Dr. Joe Fitzharris, College of Arts and Sciences (History Department), received the Larry Rowen Remele Service Award Oct. 16 from the Northern Great Plains History Conference. Established by the Northern Great Plains History Conference to honor the memory of Larry Rowen Remele, this award is presented annually to an individual who has made significant contributions to the betterment of the conference. Fitzharris also presented a paper, “The Crittenden Court of Inquiry and Historical Accuracy: Murfreesboro, TN, 13 July 1862” in the session on “Media and Manipulation of Perception.” He organized the sessions sponsored by the Society for Military History, to include papers, reception, luncheon, tour and dinner.
Dr. Terence Nichols, College of Arts and Sciences (Theology Department), is the author of Religion and the Implications of Radical Life Extension, edited by Derek F. Maher and Calvin Mercer, (Palgrave Macmillan 2009). Nichols wrote Chapter 11, titled “Radical Life Extension: Implications for Roman Catholicism.”

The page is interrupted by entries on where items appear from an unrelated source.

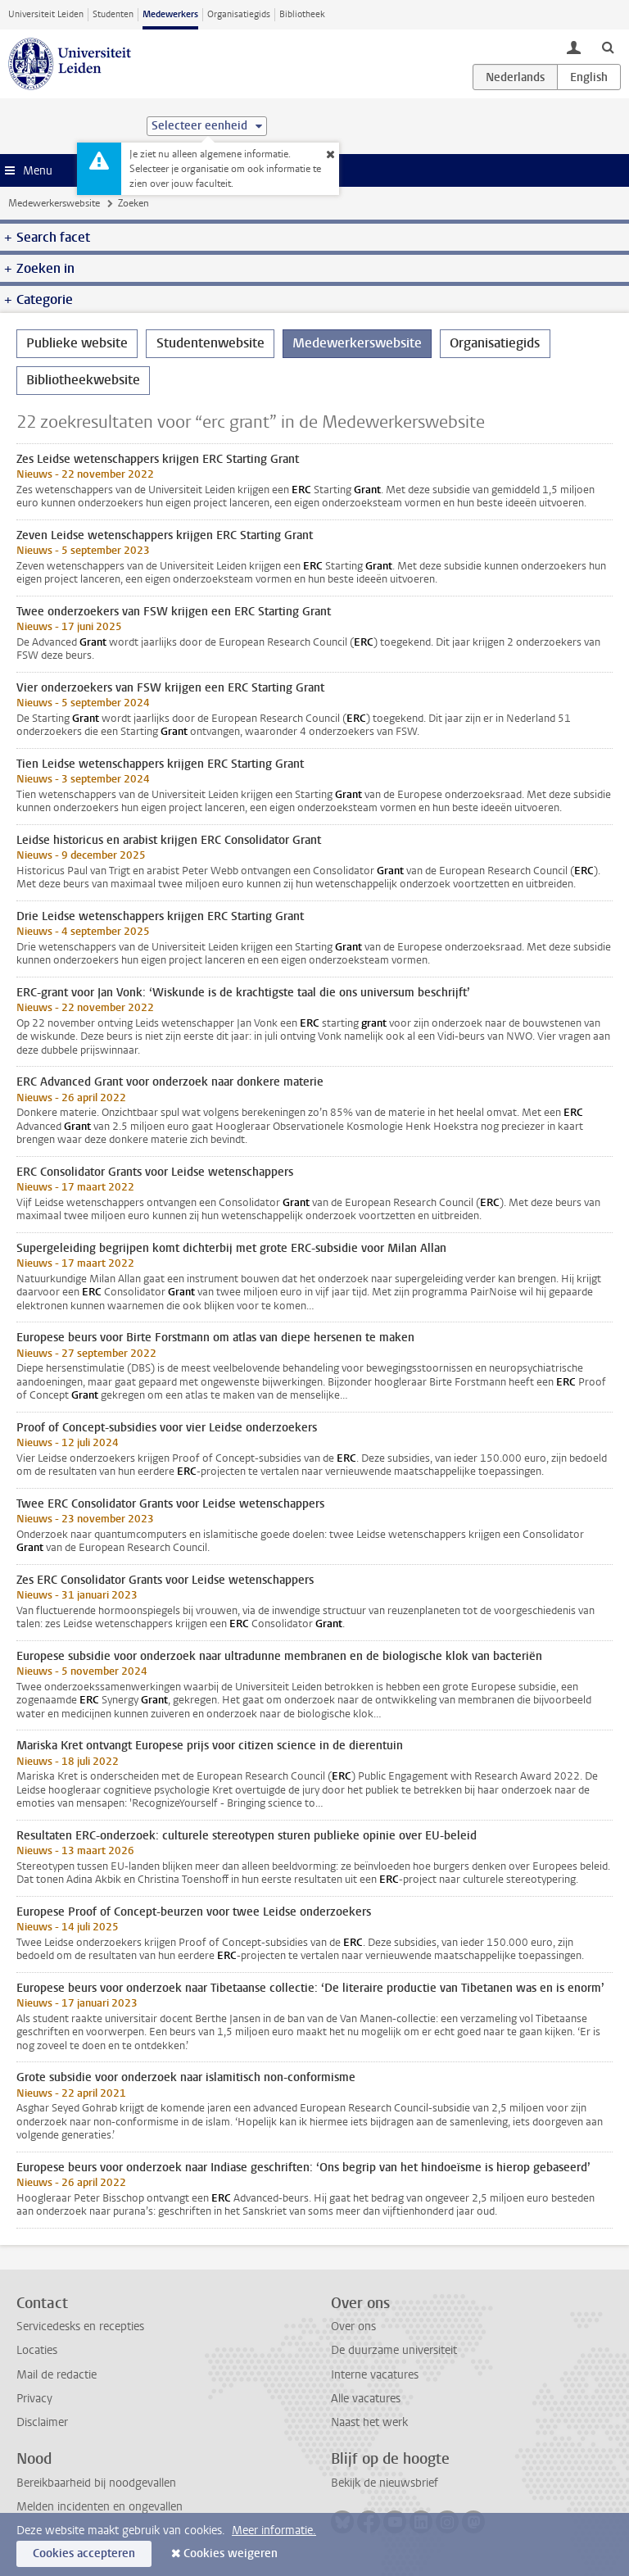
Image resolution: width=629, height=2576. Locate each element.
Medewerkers (170, 14)
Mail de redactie (56, 2375)
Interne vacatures (375, 2375)
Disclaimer (42, 2422)
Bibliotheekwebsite (83, 379)
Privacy (34, 2398)
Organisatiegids (238, 14)
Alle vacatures (365, 2398)
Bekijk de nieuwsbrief (384, 2483)
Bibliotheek (302, 14)
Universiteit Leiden (46, 14)
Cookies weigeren (230, 2553)
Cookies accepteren (84, 2553)
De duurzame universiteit (394, 2350)
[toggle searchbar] (608, 47)
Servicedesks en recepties (80, 2326)
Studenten (113, 14)
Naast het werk (369, 2422)
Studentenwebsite (210, 342)
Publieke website (77, 342)
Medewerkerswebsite (54, 203)
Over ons (353, 2326)
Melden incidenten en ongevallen (99, 2507)
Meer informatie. (274, 2530)
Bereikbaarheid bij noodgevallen (96, 2483)
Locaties (36, 2350)
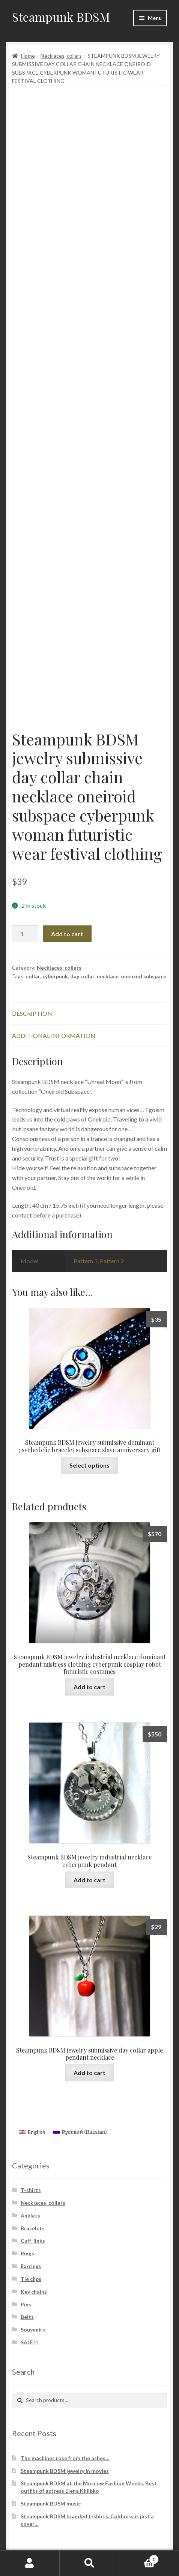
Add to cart (67, 933)
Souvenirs (33, 2329)
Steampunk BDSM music (51, 2503)
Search (89, 2563)
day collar (82, 976)
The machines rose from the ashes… (65, 2458)
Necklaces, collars (61, 55)
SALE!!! (30, 2342)
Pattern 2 (112, 1260)
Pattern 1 (86, 1260)
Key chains (34, 2291)
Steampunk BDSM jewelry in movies (65, 2471)
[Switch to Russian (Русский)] (80, 2132)
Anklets (30, 2215)
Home (28, 55)
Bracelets (33, 2228)
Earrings (31, 2266)
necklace (108, 976)
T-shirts (31, 2190)
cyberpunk (55, 976)
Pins (26, 2304)
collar (33, 976)
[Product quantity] (25, 934)
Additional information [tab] (53, 1035)
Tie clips (31, 2279)
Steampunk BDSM (61, 17)
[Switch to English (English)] (32, 2132)
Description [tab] (32, 1013)
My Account (30, 2563)
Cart (139, 2558)
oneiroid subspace (143, 976)
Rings (27, 2253)
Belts (27, 2317)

Dr. Britain Scott, College of Arts and Sciences (Psychology Department), is a co-author of a new appendix, “Psychology and Sustainability: Conservation Psychology,” for author Wayne Weiten’s Psychology: Themes and Variations (8th Edition, Briefer Version), one of the most widely used general psychology textbooks. At the August meeting of the American Psychological Association, Scott presented the results of a conservation psychology research collaboration with undergraduate Cheryl Koerner, titled “Self-Objectification, Nature-Connection, and Women’s Environmental Behavior.”
Dr. Lisa Waldner, College of Arts and Sciences (Sociology and Criminal Justice Department), is the co-author of “Authentic Self-Expression: Gender, Ethnicity, and Culture,” to be published in Silencing the Self Across Cultures: Depression and Gender in the Social World (Oxford University Press, 2010).
Dr. Fred Zimmerman, School of Engineering (retired), is the author of “Engine Technology, Development: What it Means to Manufacturers,” published in the September/October Precision Manufacturing Journal. He gave two keynote speeches: “The Current State of Manufacturing – Considering History,” Sept. 30 at the Larson Allen Manufacturing Roundup in Minneapolis, and “Why Government, Environmental Organizations, and Financial Institutions All Need More Scientists” Oct. 6 at the 3M Technology Symposium in St. Paul. On Oct. 21 he attended “Lessons from the Financial Crisis,” Victoria Bridges, Carnegie-Mellon University Symposium.